Watching some news the other morning while having breakfast, I saw a financial commentator discuss 3
simple financial questions to which Canadians have averaged 1.8 out of 3 correct answers. And trust me,
these were SIMPLE questions. But anyone who knows me knows that I will always acknowledge that
“you don’t know what you don’t know.”
That being said, there is no shame in not knowing what you don’t know. It is when you don’t know what
you should know that risk is increased. Here is a short quiz for you to take regarding your farm financial
literacy for the occasion of Financial Literacy Month.
1. Your current assets are MORE than your current liabilities. This means your working capital is
c. I don’t know
2. Your contingency fund (emergency cash) has a balance of $50,000 in a savings account earning
1% interest per year. If inflation is currently 2%, then the net real value (the buying power) of
your contingency fund after 1 year is
a. More than $50,000
b. Exactly the same as the start: $50,000
c. Less than $50,000
3. The tractor you bought last year for $200,000 can be sold today for $215,000. You’ve claimed
$30,000 in depreciation on that tractor, meaning it has a book value of $170,000. You’ve just
sold the tractor for $215,000, and now you will have a
a. $45,000 capital gain
b. $15,000 capital gain
c. $30,000 recaptured CCA
d. Both b) and c)
e. None of the above
4. My banker is always in a hurry to see my financial statements because
a. He’s looking for a way to increase my interest rates
b. They need to ensure I’m still a good credit risk
c. She’s trying to lend me more money
5. I’m a farmer; I don’t need to know all those ratios and analysis and stuff.

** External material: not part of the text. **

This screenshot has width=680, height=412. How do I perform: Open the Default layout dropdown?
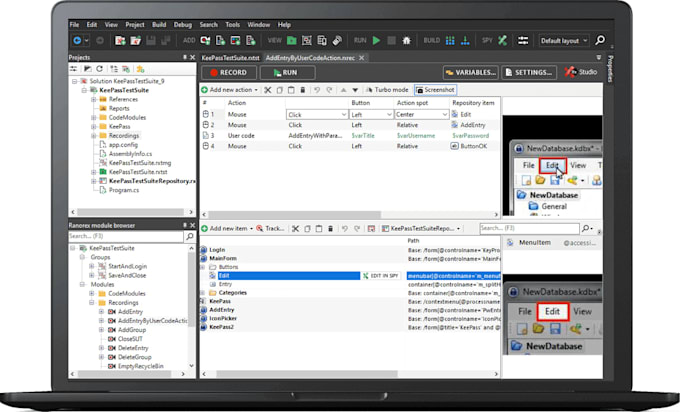click(x=563, y=41)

While these questions I’ve posed to you aren’t the simplest questions that everyone should know, they
will create a benchmark for you to get an idea of what you do know and where your mindset is. At the
end of the day, it is up to you to determine if and how you will tackle the imperative task of advancing
your farm financial management. In a bit of shameless self-promotion, I have developed a classroom
seminar titled Advancing Your Farm Financial Management.
It is a one day commitment. It has been developed for the farm business owner who wants to take his
basic financial knowledge to an intermediate level. It has been approved for reimbursement under the
Farm Business Development Initiative. http://www.agriculture.gov.sk.ca/GF2-FBDI
Course participants will learn what is important to their banker and why. They will develop an
appreciation for the risks all farmers face, plus the risks to their specific farm and how to mitigate those
risks. Each participant will go home having built the foundation of their own personalized financial
management plan. And the best part: lunch is on me!

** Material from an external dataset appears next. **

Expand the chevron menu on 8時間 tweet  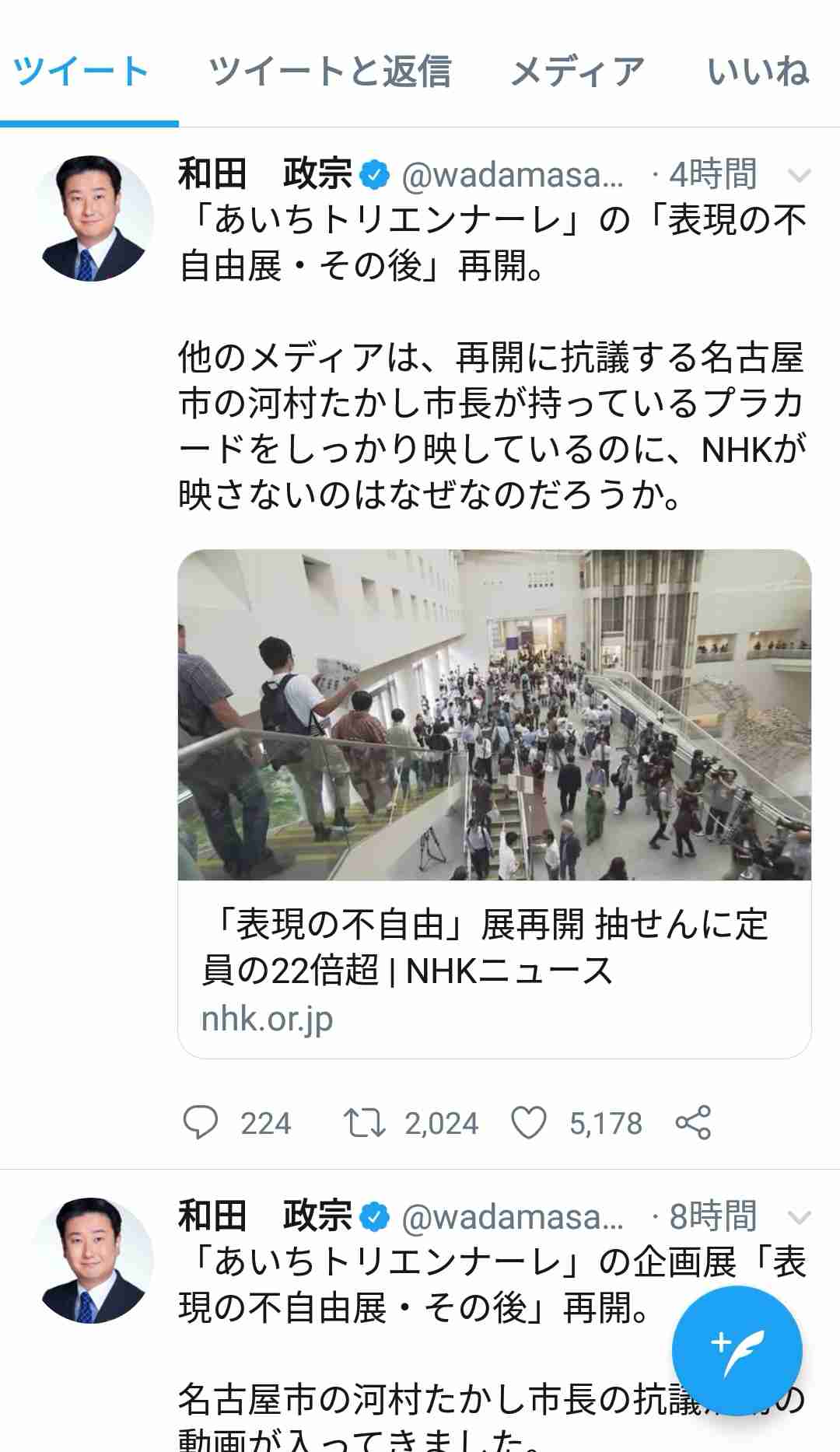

When it comes to financial jargon, the importance of financial management and how to use the
information, if you don’t know what you don’t know, who will you call for help?
I hear it is not uncommon to pay upwards of $10,000-$20,000 to your equipment dealer for them to go
through your combine to ensure everything is up to par. What is it worth to do the same for your farm’s
finances? Do you do it as often as you do for the combine?
From the Home Quarter
In a business with as much inherent risk as production agriculture, ignoring certain aspects of your
business increases risk exponentially. And whether that ignoring stems from a lack of interest or
understanding or time, the risk does not simply go away because it has little attention paid to it…in fact,
it grows. To create an analogy, ignoring risk is like ignoring a weed in your field: pay little attention to it,
it still grows; deal with it right away, and you increase your probability of a successful crop.
In the spirit of Financial Literacy Month, I challenge everyone to become more fluent in one new
financial term each week in November.
And for the answers to the quiz above, send me an email.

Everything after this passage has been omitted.